However, China also has broader interests as a result of its past three decades of reform and opening up. Beijing plans to modernize its economy and society, and this requires a secure and peaceful neighborhood along its entire periphery. The present North Korean stance of seeking security through owning nuclear weapons and ballistic missiles does not agree with Beijing's.

Beijing has accommodated some of the Pyongyang regime's basic needs for survival, but North Korea has not repaid China in kind. North Korea assumes that the best way to attain benefits and ensure its survival is to put pressure on Washington through its nuclear and missile programs. This could be why Beijing has failed to dissuade Pyongyang from taking aggressive and provocative moves.
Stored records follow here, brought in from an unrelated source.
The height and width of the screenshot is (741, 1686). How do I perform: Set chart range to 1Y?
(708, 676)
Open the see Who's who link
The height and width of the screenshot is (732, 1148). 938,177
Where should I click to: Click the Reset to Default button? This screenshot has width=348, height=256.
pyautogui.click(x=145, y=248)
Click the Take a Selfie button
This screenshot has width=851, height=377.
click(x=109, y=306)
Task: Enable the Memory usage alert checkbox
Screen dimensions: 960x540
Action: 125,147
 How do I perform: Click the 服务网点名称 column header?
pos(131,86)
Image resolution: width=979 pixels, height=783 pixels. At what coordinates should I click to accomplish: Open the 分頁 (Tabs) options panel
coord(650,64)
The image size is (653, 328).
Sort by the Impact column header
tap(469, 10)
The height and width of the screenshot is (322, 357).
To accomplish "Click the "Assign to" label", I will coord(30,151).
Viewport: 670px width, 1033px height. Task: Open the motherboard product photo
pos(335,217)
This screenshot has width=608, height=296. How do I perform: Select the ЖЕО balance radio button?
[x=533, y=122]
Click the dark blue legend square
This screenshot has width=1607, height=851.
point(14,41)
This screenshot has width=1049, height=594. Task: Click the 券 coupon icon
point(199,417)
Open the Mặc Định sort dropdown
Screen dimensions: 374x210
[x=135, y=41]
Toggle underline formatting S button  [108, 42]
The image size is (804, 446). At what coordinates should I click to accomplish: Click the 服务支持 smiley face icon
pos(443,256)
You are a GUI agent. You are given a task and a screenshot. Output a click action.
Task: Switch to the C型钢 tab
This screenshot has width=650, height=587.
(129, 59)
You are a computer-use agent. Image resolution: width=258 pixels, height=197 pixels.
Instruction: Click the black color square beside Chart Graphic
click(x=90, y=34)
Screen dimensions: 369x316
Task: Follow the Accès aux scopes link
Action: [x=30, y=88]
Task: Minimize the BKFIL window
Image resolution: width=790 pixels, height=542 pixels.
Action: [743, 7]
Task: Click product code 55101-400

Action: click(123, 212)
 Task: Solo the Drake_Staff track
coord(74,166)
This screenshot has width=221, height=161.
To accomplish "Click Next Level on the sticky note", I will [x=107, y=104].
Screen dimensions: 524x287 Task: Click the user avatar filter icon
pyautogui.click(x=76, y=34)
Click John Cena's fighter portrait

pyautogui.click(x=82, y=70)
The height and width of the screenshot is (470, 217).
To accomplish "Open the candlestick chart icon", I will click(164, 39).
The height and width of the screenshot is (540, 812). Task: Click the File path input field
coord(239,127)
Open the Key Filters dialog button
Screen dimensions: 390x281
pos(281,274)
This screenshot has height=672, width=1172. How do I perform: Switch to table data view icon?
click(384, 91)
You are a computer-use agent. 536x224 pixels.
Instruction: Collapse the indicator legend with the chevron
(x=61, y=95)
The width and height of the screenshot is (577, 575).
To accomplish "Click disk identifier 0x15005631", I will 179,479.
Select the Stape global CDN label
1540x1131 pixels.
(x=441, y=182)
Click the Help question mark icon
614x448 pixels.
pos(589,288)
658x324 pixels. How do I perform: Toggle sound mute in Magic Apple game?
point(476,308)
North Korea may resent any intervention by China in its foreign and defense policies, but it is also aware that China poses no threat to its security. North Korea's paramount security concern remains the United States.

Although North Korea is fully entitled to guard its sovereignty, its lack of interest in respecting Beijing's legitimate concerns will not help it sustain friendly relations with China. Respect and friendship must be reciprocal. If North Korea continues to recklessly jeopardize China's legitimate security interests while still receiving Chinese aid, Beijing will inevitably be forced to review its relationship with Pyongyang.

It is obvious that the current sanctions regime against North Korea, which is related to nuclear and missile technologies, heavy armaments and luxuries, has nothing to do with China's existing trade or aid to the country. But given the provocative behavior of North Korea, these sanctions could be strengthened and expanded.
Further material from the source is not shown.